Overview
ms-swift (SWIFT — Scalable lightWeight Infrastructure for Fine-Tuning) is an end-to-end framework developed by the ModelScope community for training, aligning, evaluating, quantizing and deploying large language models and multimodal large models. It aims to provide day-0 support for a wide range of foundation models and a full pipeline that is friendly for both research experiments and production engineering.
Key capabilities
- Wide model coverage: Day-0 / out-of-the-box support for 600+ text-only large models and 300+ multimodal large models (examples include Qwen series, InternLM, GLM4.5, Llama4, Llava, Phi4, Ovis, etc.).
- Full-pipeline: Supports pre-training, supervised fine-tuning (SFT), human-preference alignment (DPO, GRPO family, PPO, etc.), evaluation (EvalScope backend), quantization (AWQ, GPTQ, BNB, FP8) and deployment (vLLM, LMDeploy, SGLang).
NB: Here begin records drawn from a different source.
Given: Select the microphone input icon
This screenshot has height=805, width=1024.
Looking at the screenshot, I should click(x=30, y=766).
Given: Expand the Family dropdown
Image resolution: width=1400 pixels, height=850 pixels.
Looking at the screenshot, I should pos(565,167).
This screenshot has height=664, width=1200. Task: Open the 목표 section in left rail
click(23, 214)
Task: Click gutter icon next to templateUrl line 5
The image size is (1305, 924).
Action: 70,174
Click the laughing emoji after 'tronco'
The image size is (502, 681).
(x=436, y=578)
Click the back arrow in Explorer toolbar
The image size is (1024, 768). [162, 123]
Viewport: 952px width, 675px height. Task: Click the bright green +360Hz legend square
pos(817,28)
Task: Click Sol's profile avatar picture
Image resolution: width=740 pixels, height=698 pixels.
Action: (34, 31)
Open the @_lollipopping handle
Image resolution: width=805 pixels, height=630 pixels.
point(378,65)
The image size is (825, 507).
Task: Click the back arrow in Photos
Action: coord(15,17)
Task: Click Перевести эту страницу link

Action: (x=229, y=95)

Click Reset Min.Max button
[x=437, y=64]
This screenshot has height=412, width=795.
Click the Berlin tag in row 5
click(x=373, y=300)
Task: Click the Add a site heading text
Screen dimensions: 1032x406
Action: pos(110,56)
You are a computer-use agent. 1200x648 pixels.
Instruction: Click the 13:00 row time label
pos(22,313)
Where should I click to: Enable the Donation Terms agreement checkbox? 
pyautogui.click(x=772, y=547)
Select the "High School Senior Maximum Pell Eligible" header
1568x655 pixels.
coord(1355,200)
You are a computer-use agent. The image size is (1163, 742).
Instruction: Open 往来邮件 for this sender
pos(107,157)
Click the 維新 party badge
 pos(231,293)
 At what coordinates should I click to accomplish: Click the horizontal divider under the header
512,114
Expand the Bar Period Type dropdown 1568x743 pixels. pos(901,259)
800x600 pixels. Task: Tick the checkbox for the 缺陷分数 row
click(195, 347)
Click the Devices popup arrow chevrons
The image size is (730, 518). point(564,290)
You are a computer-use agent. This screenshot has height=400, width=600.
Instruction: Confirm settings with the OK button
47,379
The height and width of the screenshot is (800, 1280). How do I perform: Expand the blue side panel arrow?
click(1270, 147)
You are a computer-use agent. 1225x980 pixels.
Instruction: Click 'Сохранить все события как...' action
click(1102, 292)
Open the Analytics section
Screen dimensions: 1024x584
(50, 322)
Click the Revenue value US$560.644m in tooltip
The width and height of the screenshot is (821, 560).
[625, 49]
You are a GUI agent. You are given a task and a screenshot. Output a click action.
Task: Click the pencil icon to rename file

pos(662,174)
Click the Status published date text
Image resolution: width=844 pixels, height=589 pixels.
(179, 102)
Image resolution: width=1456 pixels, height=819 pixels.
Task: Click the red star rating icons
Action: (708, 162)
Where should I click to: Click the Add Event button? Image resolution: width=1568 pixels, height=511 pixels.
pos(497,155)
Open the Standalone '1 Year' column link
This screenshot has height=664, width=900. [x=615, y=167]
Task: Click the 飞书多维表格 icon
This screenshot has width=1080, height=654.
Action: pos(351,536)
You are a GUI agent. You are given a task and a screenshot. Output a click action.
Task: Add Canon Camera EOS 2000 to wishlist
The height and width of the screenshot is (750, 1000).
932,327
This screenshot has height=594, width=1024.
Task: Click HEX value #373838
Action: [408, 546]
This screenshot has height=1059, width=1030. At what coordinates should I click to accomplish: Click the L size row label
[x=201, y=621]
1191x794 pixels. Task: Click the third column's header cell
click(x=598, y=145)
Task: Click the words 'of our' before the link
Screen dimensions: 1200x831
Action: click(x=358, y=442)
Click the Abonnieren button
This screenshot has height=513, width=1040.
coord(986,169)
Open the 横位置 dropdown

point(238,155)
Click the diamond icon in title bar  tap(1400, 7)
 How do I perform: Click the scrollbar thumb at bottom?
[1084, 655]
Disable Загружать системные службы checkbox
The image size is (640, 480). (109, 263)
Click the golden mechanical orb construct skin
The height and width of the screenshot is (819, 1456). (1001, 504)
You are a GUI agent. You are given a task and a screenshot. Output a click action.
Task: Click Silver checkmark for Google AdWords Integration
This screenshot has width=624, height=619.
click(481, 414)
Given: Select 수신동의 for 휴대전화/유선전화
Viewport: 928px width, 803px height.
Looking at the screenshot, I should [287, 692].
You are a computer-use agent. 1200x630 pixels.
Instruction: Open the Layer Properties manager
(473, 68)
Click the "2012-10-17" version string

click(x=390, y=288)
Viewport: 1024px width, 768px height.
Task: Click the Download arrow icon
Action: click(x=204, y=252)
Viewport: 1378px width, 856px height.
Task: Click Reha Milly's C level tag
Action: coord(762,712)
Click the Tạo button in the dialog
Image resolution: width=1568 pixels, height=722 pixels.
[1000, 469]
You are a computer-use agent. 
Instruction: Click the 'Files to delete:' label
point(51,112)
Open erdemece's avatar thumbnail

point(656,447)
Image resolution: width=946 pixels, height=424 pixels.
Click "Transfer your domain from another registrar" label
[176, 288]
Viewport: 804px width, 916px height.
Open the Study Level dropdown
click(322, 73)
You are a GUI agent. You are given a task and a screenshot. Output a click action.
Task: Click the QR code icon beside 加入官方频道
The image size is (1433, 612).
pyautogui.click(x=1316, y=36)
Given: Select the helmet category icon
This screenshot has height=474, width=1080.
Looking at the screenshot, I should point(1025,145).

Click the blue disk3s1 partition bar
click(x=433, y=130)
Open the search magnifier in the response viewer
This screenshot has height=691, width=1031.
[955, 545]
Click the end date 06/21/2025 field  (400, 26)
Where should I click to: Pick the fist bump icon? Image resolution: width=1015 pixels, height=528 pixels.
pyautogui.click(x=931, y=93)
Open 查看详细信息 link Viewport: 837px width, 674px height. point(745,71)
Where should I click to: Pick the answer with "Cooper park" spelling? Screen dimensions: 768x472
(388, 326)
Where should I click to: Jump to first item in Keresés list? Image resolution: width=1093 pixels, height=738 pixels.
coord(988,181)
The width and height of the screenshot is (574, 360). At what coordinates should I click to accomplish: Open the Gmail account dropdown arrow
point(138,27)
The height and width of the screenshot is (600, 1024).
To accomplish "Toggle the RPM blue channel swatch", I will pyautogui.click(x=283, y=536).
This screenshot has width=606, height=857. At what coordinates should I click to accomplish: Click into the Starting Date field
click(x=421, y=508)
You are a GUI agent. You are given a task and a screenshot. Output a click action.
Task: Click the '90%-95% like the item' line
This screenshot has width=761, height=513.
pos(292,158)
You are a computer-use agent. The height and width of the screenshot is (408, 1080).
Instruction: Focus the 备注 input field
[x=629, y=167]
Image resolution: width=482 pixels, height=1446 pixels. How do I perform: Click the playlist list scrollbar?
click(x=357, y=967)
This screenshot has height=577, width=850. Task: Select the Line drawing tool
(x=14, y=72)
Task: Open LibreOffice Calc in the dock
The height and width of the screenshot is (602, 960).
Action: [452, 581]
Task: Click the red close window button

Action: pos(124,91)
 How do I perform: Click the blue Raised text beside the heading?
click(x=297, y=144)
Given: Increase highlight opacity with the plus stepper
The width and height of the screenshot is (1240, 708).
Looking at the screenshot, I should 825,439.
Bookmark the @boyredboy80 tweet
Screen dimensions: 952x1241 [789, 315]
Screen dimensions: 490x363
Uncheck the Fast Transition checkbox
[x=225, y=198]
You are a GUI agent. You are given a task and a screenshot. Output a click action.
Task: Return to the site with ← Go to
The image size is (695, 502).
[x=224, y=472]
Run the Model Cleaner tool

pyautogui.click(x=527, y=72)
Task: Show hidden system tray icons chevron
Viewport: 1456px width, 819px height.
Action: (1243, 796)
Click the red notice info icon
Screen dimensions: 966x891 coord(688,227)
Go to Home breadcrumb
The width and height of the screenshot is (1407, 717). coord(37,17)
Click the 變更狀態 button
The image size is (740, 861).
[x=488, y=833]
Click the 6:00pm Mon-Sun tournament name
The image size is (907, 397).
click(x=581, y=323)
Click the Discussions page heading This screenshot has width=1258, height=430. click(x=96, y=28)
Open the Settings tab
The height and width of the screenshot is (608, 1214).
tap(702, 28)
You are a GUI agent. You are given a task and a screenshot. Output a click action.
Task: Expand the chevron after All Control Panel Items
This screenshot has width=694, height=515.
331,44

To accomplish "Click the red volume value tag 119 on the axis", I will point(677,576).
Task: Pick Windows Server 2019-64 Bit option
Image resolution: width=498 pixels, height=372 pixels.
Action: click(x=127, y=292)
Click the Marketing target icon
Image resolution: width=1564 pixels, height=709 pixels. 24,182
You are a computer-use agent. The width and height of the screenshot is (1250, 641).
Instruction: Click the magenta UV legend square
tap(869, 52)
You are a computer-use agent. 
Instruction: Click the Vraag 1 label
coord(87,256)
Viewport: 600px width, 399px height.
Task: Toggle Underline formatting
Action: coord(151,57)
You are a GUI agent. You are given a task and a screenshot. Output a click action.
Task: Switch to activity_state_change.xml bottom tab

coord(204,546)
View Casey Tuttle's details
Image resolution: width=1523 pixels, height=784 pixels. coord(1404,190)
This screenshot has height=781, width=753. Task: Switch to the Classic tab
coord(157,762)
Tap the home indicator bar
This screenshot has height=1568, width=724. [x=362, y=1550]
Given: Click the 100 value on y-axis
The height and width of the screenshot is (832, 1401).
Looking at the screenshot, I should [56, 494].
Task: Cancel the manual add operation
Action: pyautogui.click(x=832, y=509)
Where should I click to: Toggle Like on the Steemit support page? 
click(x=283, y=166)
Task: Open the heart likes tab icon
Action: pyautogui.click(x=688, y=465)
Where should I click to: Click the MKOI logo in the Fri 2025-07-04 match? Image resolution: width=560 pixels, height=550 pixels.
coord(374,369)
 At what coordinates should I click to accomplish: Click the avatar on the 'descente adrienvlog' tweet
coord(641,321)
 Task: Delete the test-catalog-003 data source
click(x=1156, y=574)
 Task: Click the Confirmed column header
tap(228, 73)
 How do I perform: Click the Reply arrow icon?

- Lightweight & quantized training: Built-in support for popular parameter-efficient fine-tuning (PEFT) methods such as LoRA, QLoRA, DoRA, LoRA+, LongLoRA, Adapter, ReFT and more, plus support for training on quantized checkpoints to reduce resource needs.
- Advanced parallelism & scalability: Integrates Megatron-style parallelism (tensor/pipeline/sequence/device/embedding parallelism), TP/PP/CP/EP/VPP and specific optimizations for MoE models. Also supports DeepSpeed ZeRO, FSDP/FSDP2 and multiple distributed strategies.
- Reinforcement and preference learning: Implements a rich GRPO algorithm family (GRPO, DAPO, GSPO, SAPO, CISPO, CHORD, RLOO, Reinforce++), DPO, KTO and other reward-based training workflows, including tools for multi-turn and agent-style training.
- Multimodal and packing support: Mixed-modality training (text, image, audio, video) with multimodal packing for faster throughput and flexible control of vision/text modules.
- Inference & deployment acceleration: Interoperability with vLLM, LMDeploy and SGLang to accelerate inference and production deployment. Provides options for streaming, merging LoRA adapters for efficient inference, and different infer backends.
- Evaluation & tooling: Built-in integration with EvalScope and many evaluation datasets; provides CLI, Python SDK and a Web UI (Gradio) for zero-threshold usage.
Typical use cases
- Rapid SFT / RLHF experiments on popular LLMs using LoRA/QLoRA or full-parameter training.
- Training and deploying multimodal LLMs with preference alignment and multimodal reward models.
- Large-scale cluster training using Megatron-SWIFT for MoE or huge-parameter models.
- Exporting and quantizing models for inference with AWQ/GPTQ/BF16/FP8 and running them on vLLM/LMDeploy backends.
Installation & quick start
- Install via pip:
pip install ms-swift -Uor install editable from source. - CLI, Python API and Web UI are provided. Example quick command lines cover single-GPU LoRA fine-tuning, Megatron distributed training, RLHF workflows, inference and export/quantization steps.
Documentation & paper
- Official documentation is hosted on ReadTheDocs (Chinese and English versions). The project also provides an arXiv/AAAI paper describing SWIFT's design and capabilities.
Target users
Researchers and engineers who need a flexible, production-oriented framework to fine-tune, align and deploy foundation and multimodal models, especially when using PEFT, parallel/distributed training, quantized training, or advanced RLHF-style algorithms.